Silas und Boris saßen zwei Reihen vor Charlie und mir und somit direkt in unserem Blickfeld. Boris war einer derjenigen, die sich mit ihrem Handy beschäftigten, und Silas bekritzelte ununterbrochen sein Blatt. Meine Versuche zu erkennen, was er zustande brachte, blieben erfolglos.

Er hatte nicht den Anschein gemacht, als würde er mich erkennen und ich hatte beschlossen, es dabei zu belassen. Es würde keinem helfen zu wissen, dass er seit fast einem Jahr in meinem Kopf herumspukte.

Aus dem Nichts schob Charlie mir seinen Block zu und schlug mit seinem Ellenbogen an meinen, um mich darauf hinzuweisen, was er an den Rand seiner lückenhaften Notizen geschrieben hatte: „Wir müssen vorsichtig sein"

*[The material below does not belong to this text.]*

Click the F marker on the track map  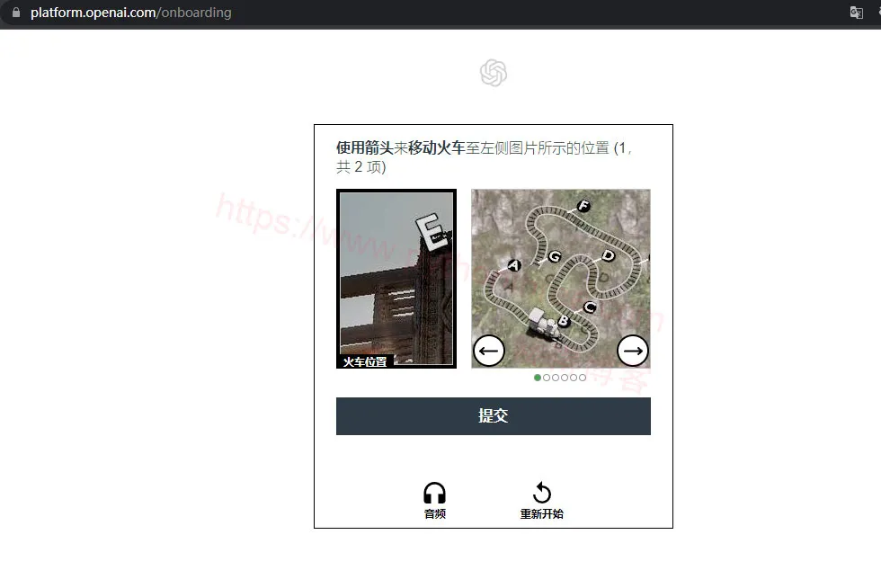pyautogui.click(x=583, y=206)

Ich warf ihm einen fragenden Blick zu, nachdem ich es geschafft hatte, seine Hieroglyphen zu entziffern. Abgesehen von der Langeweile, die drohte, uns in einen komatösen Tiefschlaf zu treiben, war für mich keine Gefahr zu erkennen. Charlie sah grundsätzlich in jedem einen potenziellen Gegner. Nicht alle waren davon begeistert, dass ich eines Tages König werden sollte. Die Aufständischen sähen in meinem Tod einen epischen Triumph. Seit Jahrhunderten kämpfte Charlie an der Seite meines Vaters gegen sie an, doch erst kurz vor Ende des Krieges hatten unsere Armeen es geschafft, sie so weit einzukesseln, dass sie unfähig waren, großartig Schaden anzurichten.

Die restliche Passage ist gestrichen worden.